Un souci collectif mais aussi individuel

A une époque où Paris ferait bien d'avoir des assurances défensives pour assouvir enfin ses ambitions européennes, les doutes s'accumulent autant que les buts encaissés. Car ce n'est plus l'histoire d'un match. Ou d'une semaine. Le manque de rigueur s'est installé depuis de longues semaines déjà. Face à ce constat peu reluisant, il serait tentant de pointer du doigt une raison particulière. De lier cela par exemple à une absence ou un changement tactique. Il serait alors sûrement plus facile de résoudre ce souci qui n'a rien d'anodin. Le problème, c'est que les raisons sont multiples.

Ces failles trouvent déjà leur origine du point de vue collectif.
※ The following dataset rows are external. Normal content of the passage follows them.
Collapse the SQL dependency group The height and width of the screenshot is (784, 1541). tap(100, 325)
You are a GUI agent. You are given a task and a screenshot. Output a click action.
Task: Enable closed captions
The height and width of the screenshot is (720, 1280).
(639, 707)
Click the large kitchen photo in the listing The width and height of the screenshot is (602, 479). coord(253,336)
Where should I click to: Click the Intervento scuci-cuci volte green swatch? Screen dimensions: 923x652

La fébrilité du début d'année des Parisiens n'est pas seulement la faute des défenseurs. C'est un tout. Le pressing est ainsi moins présent. Et l'arrière-garde parisienne se retrouve plus exposée. Le passage au 4-4-2 n'y est pas étranger non plus. Dans ce système, le rôle défensif des ailiers n'est pas à négliger. Or, ils n'ont pas toujours eu, ou pu mettre, l'implication nécessaire pour aider leurs latéraux, où Tuchel n'a en plus pas pu compter sur toutes ses armes avec les blessures de Juan Bernat et Colin Dagba.
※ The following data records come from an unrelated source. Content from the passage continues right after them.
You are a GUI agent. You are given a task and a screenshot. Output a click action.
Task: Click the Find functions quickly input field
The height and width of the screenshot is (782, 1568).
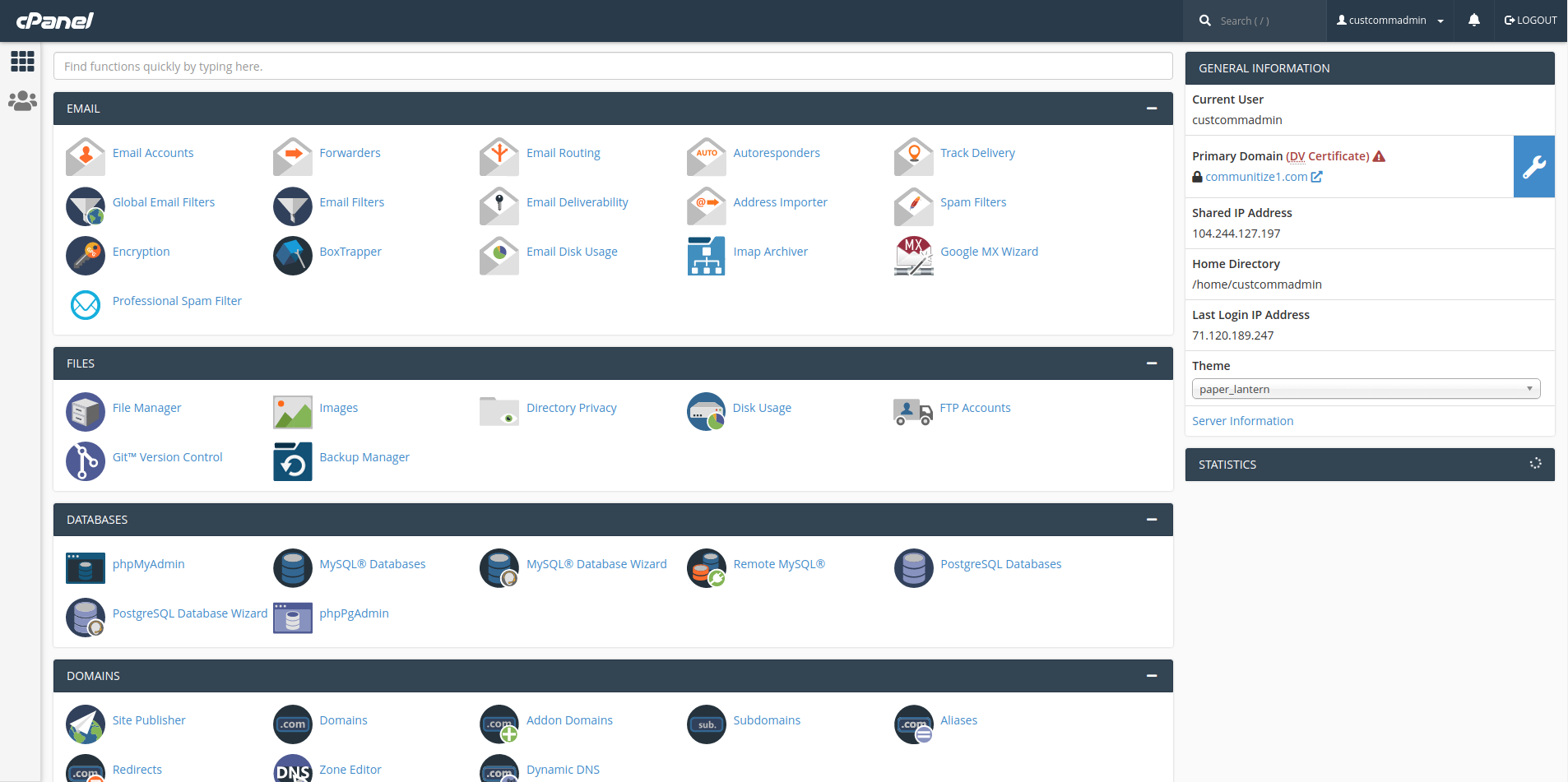[x=613, y=67]
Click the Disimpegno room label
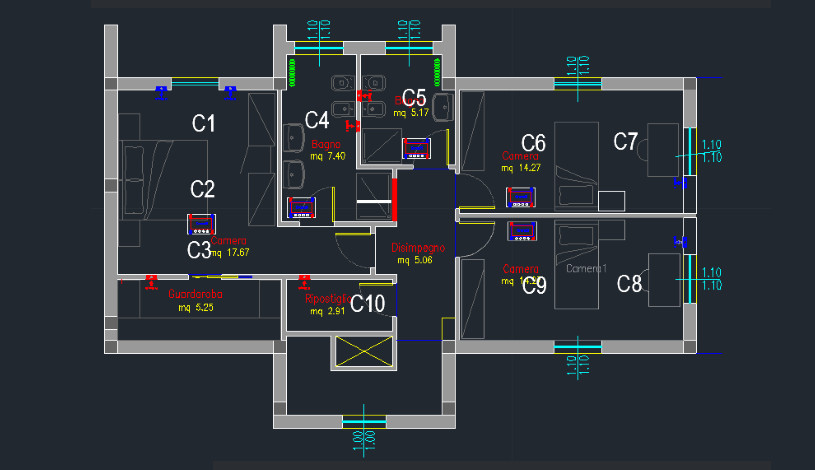 (417, 248)
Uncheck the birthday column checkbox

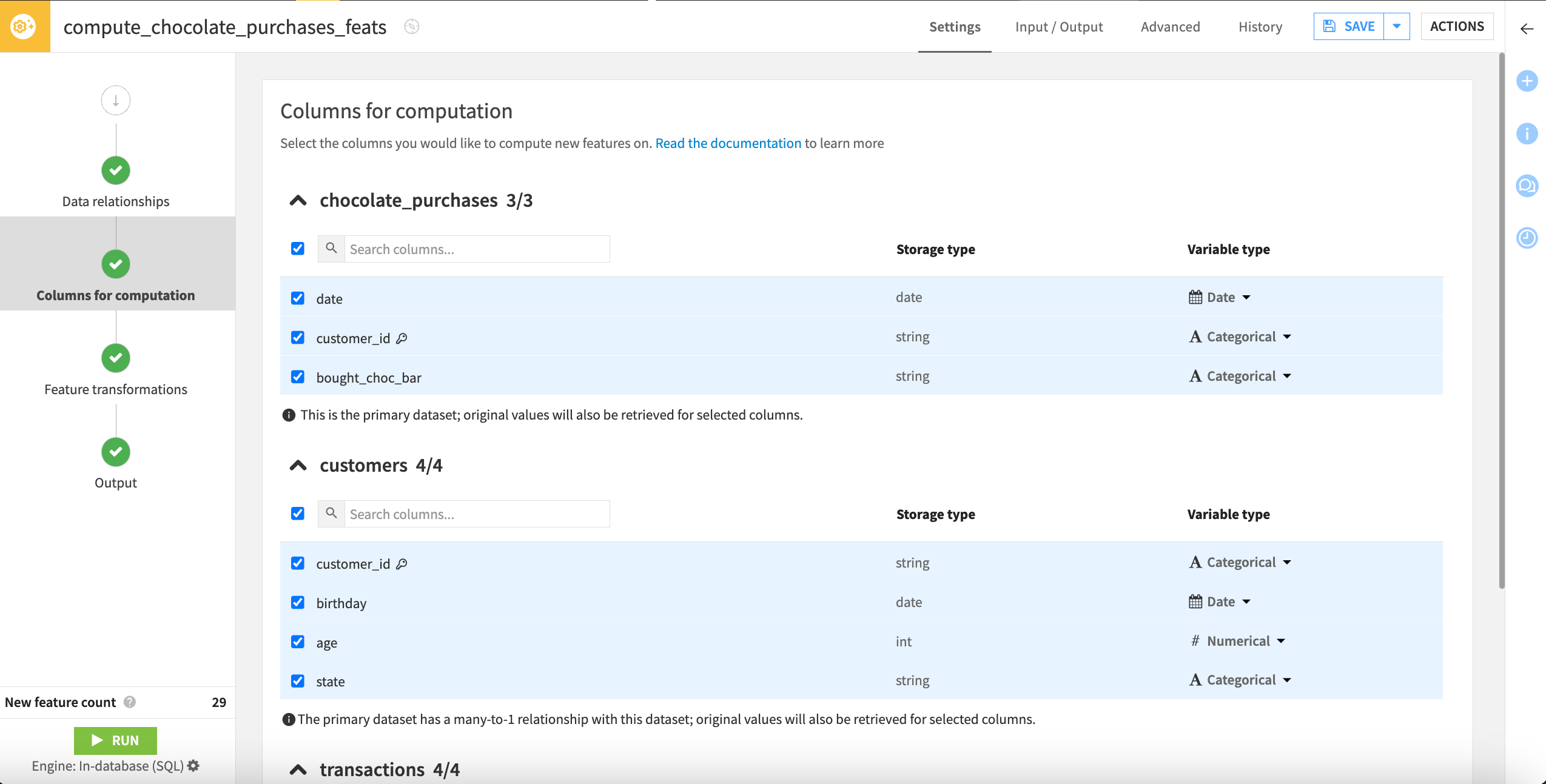coord(298,603)
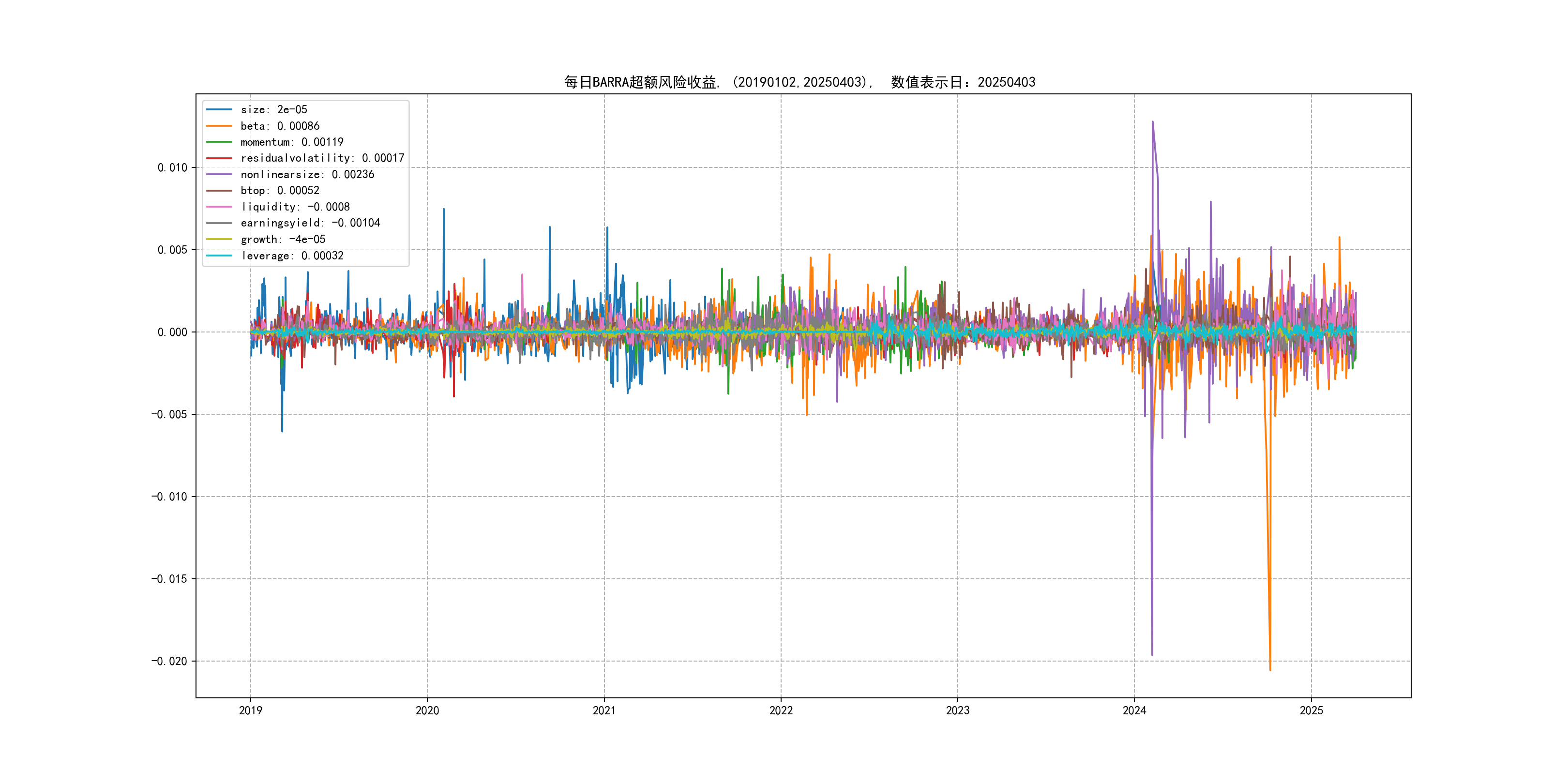Screen dimensions: 1568x784
Task: Click the 'growth: -4e-05' legend label
Action: coord(283,239)

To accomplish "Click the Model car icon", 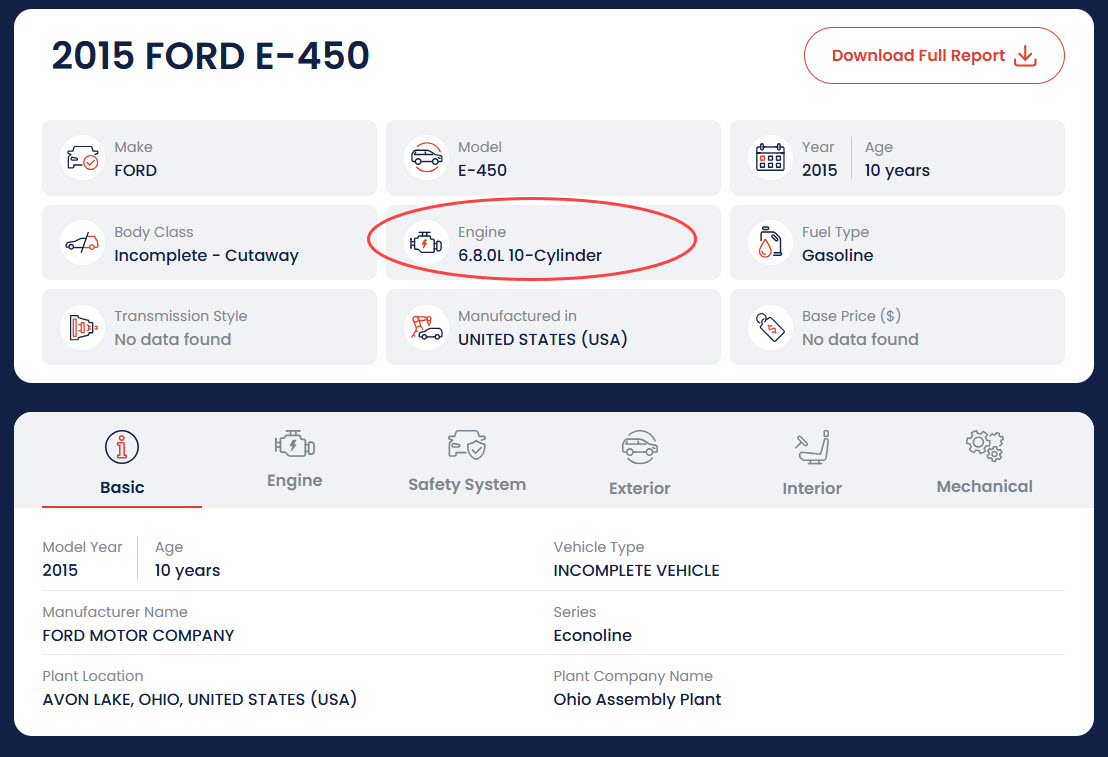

Si le relâchement est collectif, cette instabilité défensive s'explique également par des défaillances individuelles. Ces derniers temps, certains joueurs n'affichent pas leur meilleur visage. Touché à l'aine, Thiago Silva n'a ainsi pas pu être le guide habituel de la défense parisienne. Et quand il est revenu avant de se reblesser, il n'a été que l'ombre de lui-même. Sans le vrai apport du Brésilien qui bonifie ses coéquipiers quand il est en forme, Presnel Kimpembe a une nouvelle fois exposé ses limites avec des sautes de concentration coupables. Et devant la défense, Idrissa Gueye n'a plus rien à voir avec le couteau-suisse qui avait bluffé tout le monde face au Real Madrid.
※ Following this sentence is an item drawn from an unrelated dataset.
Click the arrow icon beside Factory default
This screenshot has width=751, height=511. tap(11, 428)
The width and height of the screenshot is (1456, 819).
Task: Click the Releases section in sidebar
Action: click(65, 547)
Et en plus, il va falloir revoir les plans contre Dortmund

Thomas Tuchel, qui n'a pas aidé ses joueurs en changeant de système à Dortmund, a forcément pris la mesure du problème. Alors qu'il a eu une semaine entière pour faire travailler son groupe pour la première fois depuis le début de l'année 2020, le technicien allemand doit vite trouver comment endiguer cette fébrilité. Mais les blessures ne vont pas l'aider. Si Abdou Diallo est à nouveau opérationnel, Thiago Silva, victime d'une lésion du biceps fémoral de la cuisse droite, est encore sur la touche. Et cela va forcer Tuchel à revoir encore ses plans. Notamment pour ce match retour crucial à Dortmund.

Face au Borussia, le PSG sait déjà qu'il devra faire sans son capitaine mais aussi Thomas Meunier et Marco Verratti (suspendus). En l’absence de Thiago Silva, il semble difficile de ne pas redescendre Marquinhos en défense centrale pour épauler Presnel Kimpembe. Mais cela va déplumer un milieu de terrain, qui sera déjà orphelin de l'activité du Petit Hibou et qui manque d'impact physique. Tuchel se retrouve face à un vrai casse-tête en perspective pour un choc où le moindre but va coûter cher. Dans le choix des hommes mais aussi en termes d'état d'esprit, l’Allemand doit trouver la bonne formule d'ici le 11 mars pour solidifier son bloc. La saison du PSG passe par là. Oui, rien que cela. Car l’attaque ne fera pas tout.